🌿 Collective and Individual Responsibility

Sept. 2022 June 2024

When talking about the climate crisis, we often want to assign blame to someone, and demand that they change in some way to reach a solution. However, who we blame tends to fall into one of two camps. One camp wants to blame the individual: We are each responsible for our own carbon footprint, and the solution must be found in each individual making the right choices. The other camp, says, hold on a minute, placing all the responsibility on the individual ignores the systemic challenges facing some people preventing them from taking action, and it lets companies off easy even though they are the biggest polluters. Instead of individual action, we should pass laws to enact systemic changes to limit pollution. These two modes of solution, thus stand in opposition to each other.

Individual action for the climate crisis is often framed through your carbon footprint, and actions you can do to minimize your carbon footprint, but it’s worth taking a step back and see how carbon footprint came to be. The carbon footprint is derived from the larger concept of ecological footprints which was first developed by William Rees in 1992, but was popularized by oil and gas company BP which ran large marketing campaigns in the mid 2000s.

But why would an oil company advertise carbon footprint? Isn’t that against their interests? Yes it is against their interests to have their footprint inspected. However, they conveniently only advertised individual people’s carbon footprint - not their own. So they managed to shift the conversation to be entirely focused on the individual people’s actions away from the larger contributors like BP themselves. Erik M. Conway and Naomi Oreskes describes in Merchants of Doubt how this is a part of a larger intentional strategies used by companies to ignore inconvenient science.

This is a perfect example of how not to do individual responsibility. It does not solve the problem shifting the blame onto others. Especially when the others contribute only a fraction of what you do, and you do nothing yourself to solve the problem.

But even in the case you’re are taking individual actions yourself, it will still have only a small minuscule almost invisible effect on the global problem. Proponents of individual action would say that it’s the responsibility of everyone to do their part, and anyone who does not do their part should be shunned, and made to feel guilty. People have different difficulties that make it harder or easier for them to take individual action.

For example, I'm very lucky i just don't like animal products. I find them icky. That makes it so much easier for me to be vegan compared to someone who feels like they couldn't live without meat. Moreover, I don't have any illnesses that prevent me from eating plant-based. And I'm in a position where I can afford, and it's practically possible even convenient for me to buy plant based foods. Not everyone has these luxuries.

Moreover, it's not productive to villainize people who don’t live up to the ideal even when you do.

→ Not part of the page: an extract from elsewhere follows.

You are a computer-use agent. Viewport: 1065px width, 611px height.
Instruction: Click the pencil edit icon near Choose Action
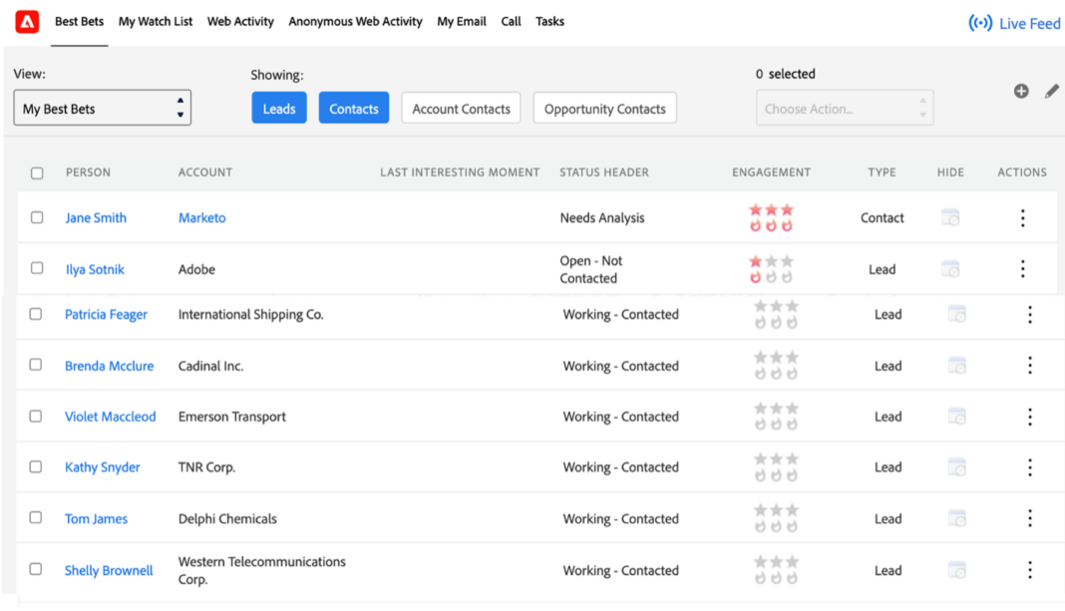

It's not going to help them change their mind. People are more likely to become defensive and won't be open to change. However, people will be more open to change if they're met with support and compassion. If we recognize their unique structural barriers that prevent them from taking actions, we can then take steps to address the structural barriers. Boiling their animal product consumption down to a failure of willpower ignores the very real structural issues that prevent people from doing what they want. This is the position of the people calling for collective action.

But taking no individual action, and putting blame exclusively on collective structure waiting for it to change doesn’t sit right with me either. It seems to postpone the solution, and can easily be weaponized to postpone the solution indefinitely, or be susceptible to greenwashing where you have the appearance of change without really changing anything. So while more productive than individual action alone, systemic change cannot stand by itself either.

Towards an integrated view of collective and individual responsibility

The Hegelian dialectic suggests that when confronted with two opposing ideas: a thesis and antithesis, the way to move beyond the struggle is through synthesis; a unification of the ideas. We can see individual and collective actions as two parts of the a dialectic. And we can see political action as a unification or synthesis of the two.

We need both individual and collective political action to make real change. As we have seen either by themselves are insufficient. Furthermore, there is a feedback mechanism between individual and collective action which makes it easier to do the other.

For example, if you start eating plant-based, the people around you are also more likely to eat more plant based, and the people around them then also become more likely to eat plant based as well. So your individual actions stretch further than just you. Eventually if enough people start individually eating plant-based and influence the people around them to be more accepting (passively or actively), then it also becomes easier to pass legislation making eating meat more difficult. The same if you sell your car, buy electric, if you avoid going on vacation by plane, and so on.

On the other hand, collective political action also influences individual choices and can make it easier for individuals to take individual action. If you subsidize electric cars, then it becomes cheaper and therefore easier to buy electric cars. And if you subsidize coal and oil, so they become cheaper than solar and wind, which many governments do including the US, it becomes easier for companies to use coal and oil for energy, and therefore easier for individuals to buy from companies that use coal and oil for energy. Collective political action tends to have a bigger effects than individual action, but also more difficult for the individual to implement.

Individual and collective actions then becomes two ways towards a solution bottom up and top down neither is sufficient on their own, but through Hegel's dialectic, together, they can achieve real change.